Federer y su razón dorada

Y para sumar a los inolvidables recuerdos la conquista de un nuevo Open de Australia, su vigésimo Grand Slam. Solo las estadounidenses Margaret Court, con 24 grandes, Serena Williams, con 23 y la alemana Steffi Graf, con 22, superan a Federer en la lista de Grand Slams conseguidos, pero estas legendarias tenistas que ya otea en su horizonte, quedan lejos del número áureo de sus golpes, de la belleza matemática de su técnica, que sin duda intrigará al mundo durante siglos. Siendo un ser inalcanzable el éxito no le ha cambiado casi nada, pues aún se sigue sorprendiendo por su popularidad. Hoy quizás no tenga las piernas para llegar a todas, pero su muñeca sigue siendo todo un tratado de geometría, de su razón dorada que emparenta sus golpes con Euclides, Da Vinci, Alberto Durero, Kepler, con la serie de Fibonacci, la ley de Ludwig...

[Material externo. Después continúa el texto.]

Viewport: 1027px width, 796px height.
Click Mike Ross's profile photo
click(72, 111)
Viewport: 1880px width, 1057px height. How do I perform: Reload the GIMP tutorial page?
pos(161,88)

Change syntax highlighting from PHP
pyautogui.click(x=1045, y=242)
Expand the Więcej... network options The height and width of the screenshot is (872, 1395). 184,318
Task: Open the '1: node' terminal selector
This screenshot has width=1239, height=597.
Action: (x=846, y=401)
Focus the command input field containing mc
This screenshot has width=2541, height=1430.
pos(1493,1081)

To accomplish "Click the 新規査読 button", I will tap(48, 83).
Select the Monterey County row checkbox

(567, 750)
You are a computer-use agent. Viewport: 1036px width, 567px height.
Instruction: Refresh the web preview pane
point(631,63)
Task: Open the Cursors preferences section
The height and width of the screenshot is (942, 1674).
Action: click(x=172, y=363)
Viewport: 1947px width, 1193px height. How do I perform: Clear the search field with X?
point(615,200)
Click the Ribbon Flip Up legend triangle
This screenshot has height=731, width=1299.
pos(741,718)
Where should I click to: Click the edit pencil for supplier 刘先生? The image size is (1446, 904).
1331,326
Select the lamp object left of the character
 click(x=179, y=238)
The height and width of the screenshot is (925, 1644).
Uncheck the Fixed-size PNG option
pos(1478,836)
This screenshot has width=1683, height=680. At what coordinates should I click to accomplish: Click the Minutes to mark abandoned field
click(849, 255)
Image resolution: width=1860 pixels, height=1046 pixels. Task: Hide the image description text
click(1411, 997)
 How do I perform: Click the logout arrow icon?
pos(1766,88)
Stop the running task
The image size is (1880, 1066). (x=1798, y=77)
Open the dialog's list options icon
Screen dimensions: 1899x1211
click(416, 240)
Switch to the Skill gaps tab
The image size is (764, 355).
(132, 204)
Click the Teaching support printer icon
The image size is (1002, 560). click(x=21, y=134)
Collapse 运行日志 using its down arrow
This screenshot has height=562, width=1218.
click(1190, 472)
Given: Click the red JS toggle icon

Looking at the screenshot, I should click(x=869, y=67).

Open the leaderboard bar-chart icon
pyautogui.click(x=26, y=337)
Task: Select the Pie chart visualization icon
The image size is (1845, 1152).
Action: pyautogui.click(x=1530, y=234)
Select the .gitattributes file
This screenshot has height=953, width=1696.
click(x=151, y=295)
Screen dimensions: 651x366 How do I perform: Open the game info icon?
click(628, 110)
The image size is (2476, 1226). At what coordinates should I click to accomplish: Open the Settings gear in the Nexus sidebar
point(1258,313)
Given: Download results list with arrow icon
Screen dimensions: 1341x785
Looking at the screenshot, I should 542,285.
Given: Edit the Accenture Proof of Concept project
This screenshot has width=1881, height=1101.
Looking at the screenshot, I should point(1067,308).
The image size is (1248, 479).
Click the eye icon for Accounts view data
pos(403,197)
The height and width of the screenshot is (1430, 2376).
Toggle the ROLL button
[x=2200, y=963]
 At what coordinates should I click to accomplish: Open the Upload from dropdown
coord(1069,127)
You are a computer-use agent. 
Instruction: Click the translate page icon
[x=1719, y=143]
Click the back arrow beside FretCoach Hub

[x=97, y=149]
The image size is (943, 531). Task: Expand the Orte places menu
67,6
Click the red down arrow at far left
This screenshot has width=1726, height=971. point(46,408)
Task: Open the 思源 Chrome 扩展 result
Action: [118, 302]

Tras la lesión de rodilla que le hizo ver la competición de una manera diferente comenzó a disfrutar más del tenis. Jamás se consideró una divinidad, ni cuando lo ganaba todo ni ahora, cuando su leyenda no puede hacer otra cosa que dispararse a mundos inalcanzables para cualquier ser mortal. Pero Federer solo quiere ser recordado como un hombre que ama al tenis, cuyo objetivo es ser lo suficientemente cercano como para mostrar al mundo que se puede ser el mejor tanto en la victoria como en la derrota, llorar de alegría y de dolor en ambos perfiles de la existencia. Por tanto convertirse en un verdadero ídolo de los niños, pues Federer no es un ídolo de barro, son las manos que con ese barro modelaron el golpe de Dios. El golpe de aquel que ya juega con cero expectativas y, eso en un dios como él es algo muy a tener en cuenta, porque mientras el cuerpo le aguante y la familia le acompañe, será la diversión de un dios que juega al tenis para divertir a la gente.